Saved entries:
+---+

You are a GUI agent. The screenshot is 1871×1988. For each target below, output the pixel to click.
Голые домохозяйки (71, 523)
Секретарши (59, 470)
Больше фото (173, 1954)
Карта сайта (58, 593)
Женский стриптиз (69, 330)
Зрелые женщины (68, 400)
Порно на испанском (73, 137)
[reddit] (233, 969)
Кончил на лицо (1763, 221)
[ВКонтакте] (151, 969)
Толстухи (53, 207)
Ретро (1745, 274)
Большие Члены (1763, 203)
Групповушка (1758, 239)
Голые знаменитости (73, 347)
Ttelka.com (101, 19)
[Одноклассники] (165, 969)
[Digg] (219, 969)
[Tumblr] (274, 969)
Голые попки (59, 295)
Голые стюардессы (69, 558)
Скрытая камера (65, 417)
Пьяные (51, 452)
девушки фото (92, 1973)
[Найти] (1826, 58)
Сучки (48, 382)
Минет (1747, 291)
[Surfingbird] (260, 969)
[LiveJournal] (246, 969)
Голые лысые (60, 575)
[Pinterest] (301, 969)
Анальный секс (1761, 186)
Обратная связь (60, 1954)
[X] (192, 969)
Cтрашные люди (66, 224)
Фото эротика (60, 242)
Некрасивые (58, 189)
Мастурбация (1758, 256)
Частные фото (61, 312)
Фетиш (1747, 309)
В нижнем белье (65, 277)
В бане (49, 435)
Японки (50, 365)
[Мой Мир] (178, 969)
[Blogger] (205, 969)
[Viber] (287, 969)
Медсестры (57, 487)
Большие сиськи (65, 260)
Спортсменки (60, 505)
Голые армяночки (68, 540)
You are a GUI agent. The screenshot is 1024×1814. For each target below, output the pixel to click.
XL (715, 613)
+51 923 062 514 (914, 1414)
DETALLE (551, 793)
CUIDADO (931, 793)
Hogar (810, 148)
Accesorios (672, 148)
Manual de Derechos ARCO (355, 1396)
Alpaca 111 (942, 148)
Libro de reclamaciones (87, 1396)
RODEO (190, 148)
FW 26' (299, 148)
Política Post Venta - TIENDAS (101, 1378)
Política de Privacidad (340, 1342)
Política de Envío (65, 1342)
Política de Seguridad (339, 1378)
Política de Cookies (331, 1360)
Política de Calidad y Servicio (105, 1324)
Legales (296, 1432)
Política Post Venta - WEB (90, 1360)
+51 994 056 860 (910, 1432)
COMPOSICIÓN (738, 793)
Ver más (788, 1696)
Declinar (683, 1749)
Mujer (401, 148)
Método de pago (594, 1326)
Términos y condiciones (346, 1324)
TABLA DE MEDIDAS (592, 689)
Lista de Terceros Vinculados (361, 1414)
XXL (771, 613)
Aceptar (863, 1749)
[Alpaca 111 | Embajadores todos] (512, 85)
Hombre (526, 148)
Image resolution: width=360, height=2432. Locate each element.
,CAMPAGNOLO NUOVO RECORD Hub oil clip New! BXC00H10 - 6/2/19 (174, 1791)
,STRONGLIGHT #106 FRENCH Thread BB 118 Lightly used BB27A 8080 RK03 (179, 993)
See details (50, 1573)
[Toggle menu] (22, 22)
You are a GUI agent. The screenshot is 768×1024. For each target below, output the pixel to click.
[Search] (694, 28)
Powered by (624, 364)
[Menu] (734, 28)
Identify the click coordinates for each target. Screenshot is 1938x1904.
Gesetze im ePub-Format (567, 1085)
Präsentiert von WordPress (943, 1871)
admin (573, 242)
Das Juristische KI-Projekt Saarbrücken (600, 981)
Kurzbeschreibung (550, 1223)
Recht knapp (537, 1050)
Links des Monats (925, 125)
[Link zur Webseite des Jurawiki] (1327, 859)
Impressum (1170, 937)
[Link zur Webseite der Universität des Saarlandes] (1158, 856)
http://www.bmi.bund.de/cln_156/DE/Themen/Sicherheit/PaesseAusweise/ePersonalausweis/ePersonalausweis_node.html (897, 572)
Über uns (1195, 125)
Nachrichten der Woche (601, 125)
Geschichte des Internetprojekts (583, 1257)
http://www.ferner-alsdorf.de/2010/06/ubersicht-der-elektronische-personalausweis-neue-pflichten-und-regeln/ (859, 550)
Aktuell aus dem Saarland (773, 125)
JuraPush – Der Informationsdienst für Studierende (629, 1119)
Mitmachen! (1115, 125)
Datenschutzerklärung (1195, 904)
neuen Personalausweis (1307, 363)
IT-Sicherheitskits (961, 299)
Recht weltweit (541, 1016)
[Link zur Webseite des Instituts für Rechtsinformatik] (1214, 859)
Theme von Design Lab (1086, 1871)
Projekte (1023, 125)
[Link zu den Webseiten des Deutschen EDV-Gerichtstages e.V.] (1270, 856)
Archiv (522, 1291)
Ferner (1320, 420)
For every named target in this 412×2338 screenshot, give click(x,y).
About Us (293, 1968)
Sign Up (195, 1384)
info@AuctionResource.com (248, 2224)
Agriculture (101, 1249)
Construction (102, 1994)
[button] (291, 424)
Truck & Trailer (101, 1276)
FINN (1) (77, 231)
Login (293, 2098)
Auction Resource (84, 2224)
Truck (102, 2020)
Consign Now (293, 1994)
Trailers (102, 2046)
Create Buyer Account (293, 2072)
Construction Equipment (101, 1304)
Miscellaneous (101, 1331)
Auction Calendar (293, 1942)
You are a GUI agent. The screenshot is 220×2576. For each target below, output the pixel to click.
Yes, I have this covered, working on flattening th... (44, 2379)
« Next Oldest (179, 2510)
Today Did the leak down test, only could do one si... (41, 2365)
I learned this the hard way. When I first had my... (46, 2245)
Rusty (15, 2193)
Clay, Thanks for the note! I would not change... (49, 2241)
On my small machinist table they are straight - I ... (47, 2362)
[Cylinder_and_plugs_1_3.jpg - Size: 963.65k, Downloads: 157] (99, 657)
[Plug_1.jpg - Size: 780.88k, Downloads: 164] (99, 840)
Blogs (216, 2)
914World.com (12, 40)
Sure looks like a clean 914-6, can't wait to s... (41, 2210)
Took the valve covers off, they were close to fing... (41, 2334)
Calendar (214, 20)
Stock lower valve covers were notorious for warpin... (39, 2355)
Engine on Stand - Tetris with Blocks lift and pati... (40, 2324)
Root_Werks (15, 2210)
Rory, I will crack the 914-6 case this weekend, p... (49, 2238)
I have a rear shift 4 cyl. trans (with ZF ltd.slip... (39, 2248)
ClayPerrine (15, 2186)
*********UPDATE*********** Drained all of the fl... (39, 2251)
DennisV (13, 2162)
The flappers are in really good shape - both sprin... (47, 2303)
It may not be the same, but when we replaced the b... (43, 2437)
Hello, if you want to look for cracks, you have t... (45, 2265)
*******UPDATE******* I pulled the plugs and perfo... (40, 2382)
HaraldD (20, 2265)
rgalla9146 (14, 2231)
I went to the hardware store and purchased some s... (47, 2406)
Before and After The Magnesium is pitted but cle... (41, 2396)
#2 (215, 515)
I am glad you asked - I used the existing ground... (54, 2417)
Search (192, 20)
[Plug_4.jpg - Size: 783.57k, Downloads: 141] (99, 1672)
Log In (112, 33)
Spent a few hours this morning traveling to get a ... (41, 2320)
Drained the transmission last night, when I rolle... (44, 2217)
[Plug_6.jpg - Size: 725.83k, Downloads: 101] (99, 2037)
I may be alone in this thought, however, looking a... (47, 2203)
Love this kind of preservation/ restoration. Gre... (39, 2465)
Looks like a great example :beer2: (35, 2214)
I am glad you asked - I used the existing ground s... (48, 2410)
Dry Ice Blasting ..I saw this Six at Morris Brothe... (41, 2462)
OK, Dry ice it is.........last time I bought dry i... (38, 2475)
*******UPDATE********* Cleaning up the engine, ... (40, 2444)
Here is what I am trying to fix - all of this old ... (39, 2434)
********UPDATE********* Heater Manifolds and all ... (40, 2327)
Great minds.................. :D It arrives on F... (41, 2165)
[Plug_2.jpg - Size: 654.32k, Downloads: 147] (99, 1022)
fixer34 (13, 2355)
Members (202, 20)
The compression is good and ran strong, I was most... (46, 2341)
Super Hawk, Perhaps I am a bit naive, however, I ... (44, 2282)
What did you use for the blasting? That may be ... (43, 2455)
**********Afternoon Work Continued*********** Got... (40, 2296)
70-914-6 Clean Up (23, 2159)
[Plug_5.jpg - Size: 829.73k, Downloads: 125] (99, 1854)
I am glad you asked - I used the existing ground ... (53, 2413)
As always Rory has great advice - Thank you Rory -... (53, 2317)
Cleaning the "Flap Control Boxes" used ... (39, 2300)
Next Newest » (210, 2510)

+---+

YOUR INSTRUCTIONS:
Look above for the line holding "info@AuctionResource.com (248, 2224)". Print it and every line after it, exactly, through the line holding "Sure looks like".

RESPONSE:
info@AuctionResource.com (248, 2224)
Agriculture (101, 1249)
Construction (102, 1994)
[button] (291, 424)
Truck & Trailer (101, 1276)
FINN (1) (77, 231)
Login (293, 2098)
Auction Resource (84, 2224)
Truck (102, 2020)
Consign Now (293, 1994)
Trailers (102, 2046)
Create Buyer Account (293, 2072)
Construction Equipment (101, 1304)
Miscellaneous (101, 1331)
Auction Calendar (293, 1942)
You are a GUI agent. The screenshot is 220×2576. For each target below, output the pixel to click.
Yes, I have this covered, working on flattening th... (44, 2379)
« Next Oldest (179, 2510)
Today Did the leak down test, only could do one si... (41, 2365)
I learned this the hard way. When I first had my... (46, 2245)
Rusty (15, 2193)
Clay, Thanks for the note! I would not change... (49, 2241)
On my small machinist table they are straight - I ... (47, 2362)
[Cylinder_and_plugs_1_3.jpg - Size: 963.65k, Downloads: 157] (99, 657)
[Plug_1.jpg - Size: 780.88k, Downloads: 164] (99, 840)
Blogs (216, 2)
914World.com (12, 40)
Sure looks like a clean 914-6, can't wait to s... (41, 2210)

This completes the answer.